From: Andrew Morton <akpm@osdl.org>
To: Rohit Seth <rohit.seth@intel.com>
Cc: torvalds@osdl.org, linux-mm@kvack.org,
linux-kernel@vger.kernel.org,
Christoph Lameter <christoph@lameter.com>
Subject: Re: [PATCH]: Free pages from local pcp lists under tight memory conditions
Date: Tue, 22 Nov 2005 21:36:12 -0800 [thread overview]
Message-ID: <20051122213612.4adef5d0.akpm@osdl.org> (raw)

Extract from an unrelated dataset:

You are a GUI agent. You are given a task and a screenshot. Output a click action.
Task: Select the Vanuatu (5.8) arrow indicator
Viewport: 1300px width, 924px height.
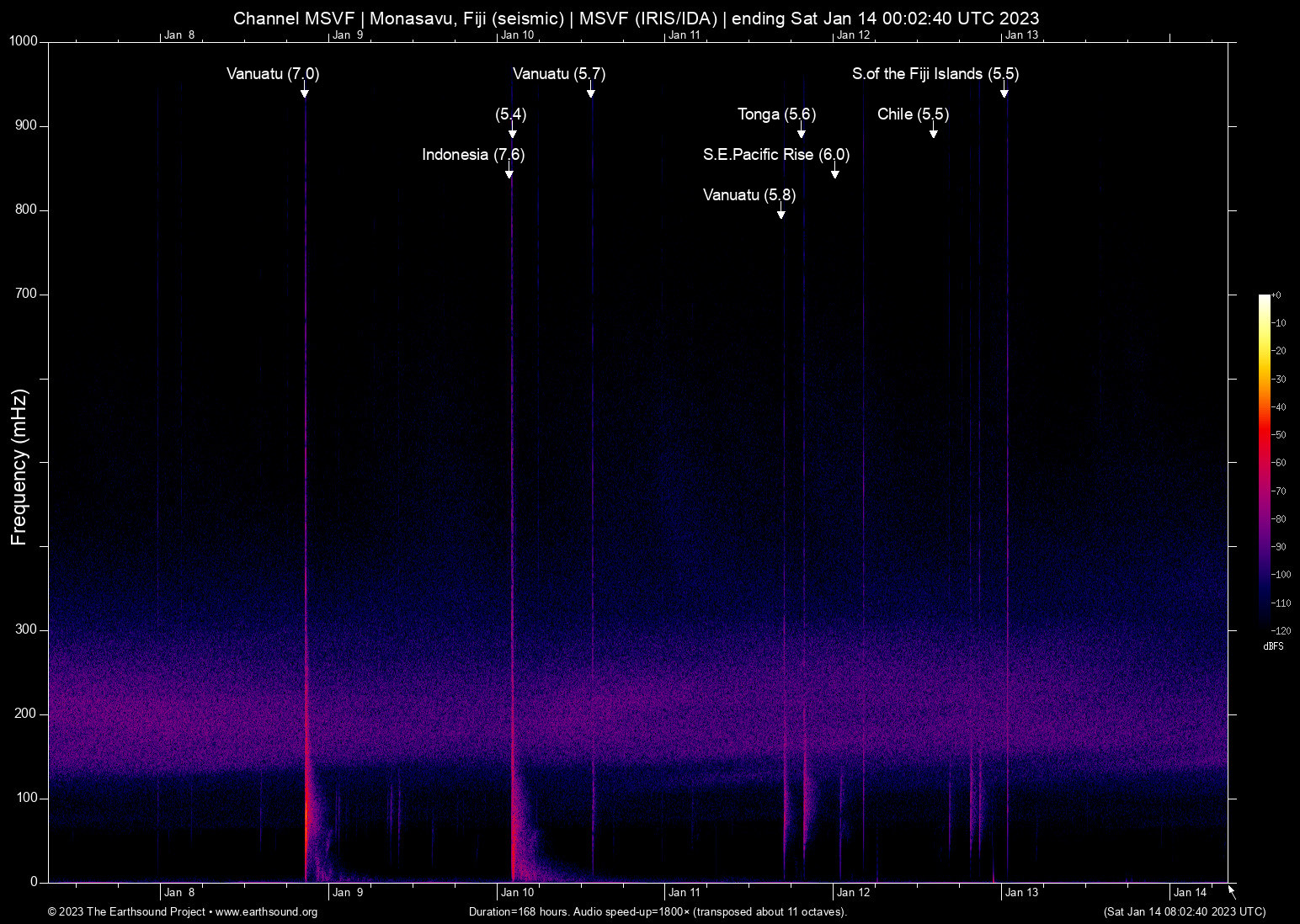pos(780,213)
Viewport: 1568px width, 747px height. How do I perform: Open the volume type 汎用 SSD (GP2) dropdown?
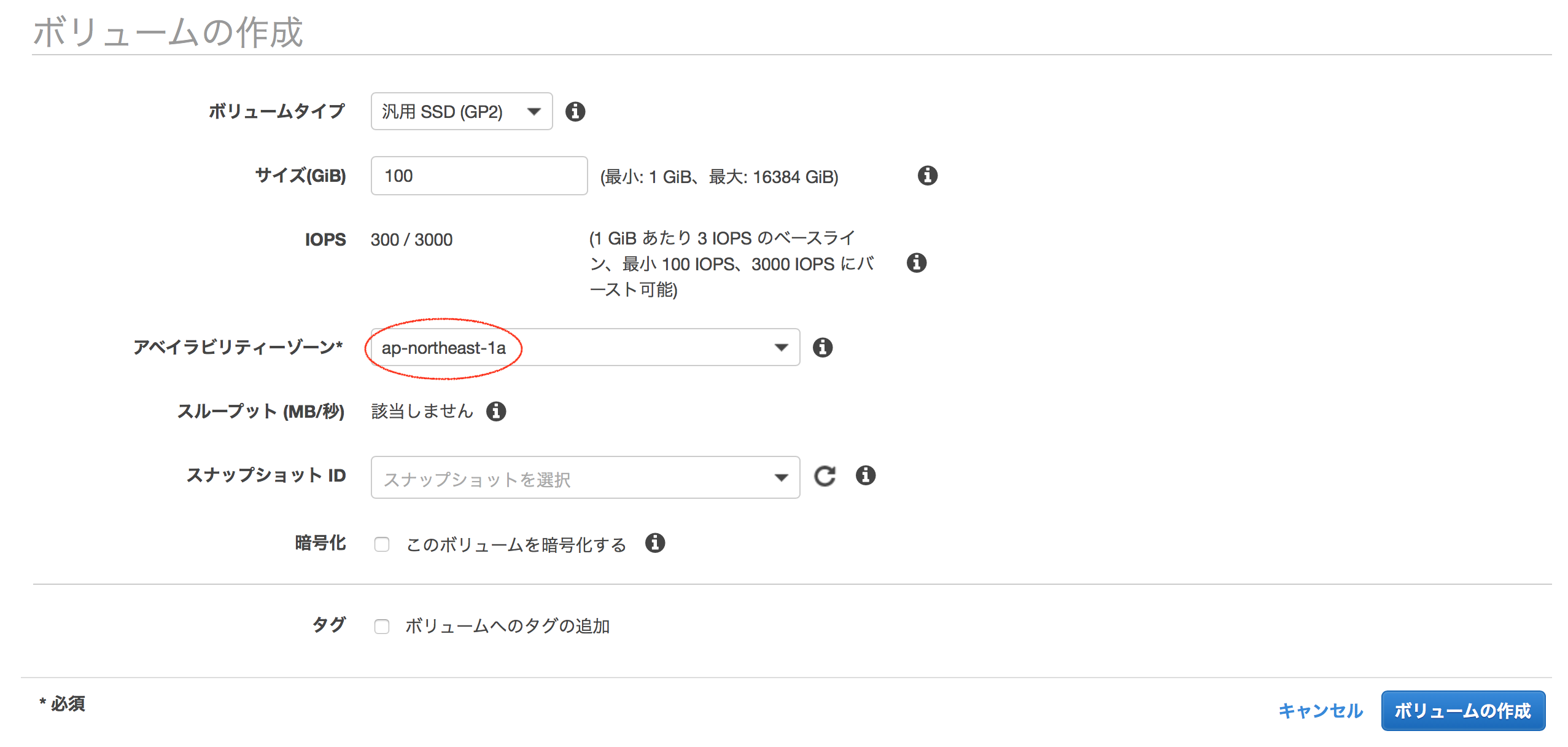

In-Reply-To: <20051122161000.A22430@unix-os.sc.intel.com>
Rohit Seth <rohit.seth@intel.com> wrote:
>
> Andrew, Linus,
>
> [PATCH]: This patch free pages (pcp->batch from each list at a time) from
> local pcp lists when a higher order allocation request is not able to
> get serviced from global free_list.
>
> This should help fix some of the earlier failures seen with order 1 allocations.
>
> I will send separate patches for:
>
> 1- Reducing the remote cpus pcp
> 2- Clean up page_alloc.c for CONFIG_HOTPLUG_CPU to use this code appropiately
>
> +static int
> +reduce_cpu_pcp(void )
> +{
> + struct zone *zone;
> + unsigned long flags;
> + unsigned int cpu = get_cpu();
> + int i, ret=0;
> +
> + local_irq_save(flags);
> + for_each_zone(zone) {
> + struct per_cpu_pageset *pset;
> +
> + pset = zone_pcp(zone, cpu);
> + for (i = 0; i < ARRAY_SIZE(pset->pcp); i++) {
> + struct per_cpu_pages *pcp;
> +
> + pcp = &pset->pcp[i];
> + if (pcp->count == 0)
> + continue;
> + pcp->count -= free_pages_bulk(zone, pcp->batch,
> + &pcp->list, 0);
> + ret++;
> + }
> + }
> + local_irq_restore(flags);
> + put_cpu();
> + return ret;
> +}
This significantly duplicates the existing drain_local_pages().
>
> + if (order > 0)
> + while (reduce_cpu_pcp()) {
> + if (get_page_from_freelist(gfp_mask, order, zonelist, alloc_flags))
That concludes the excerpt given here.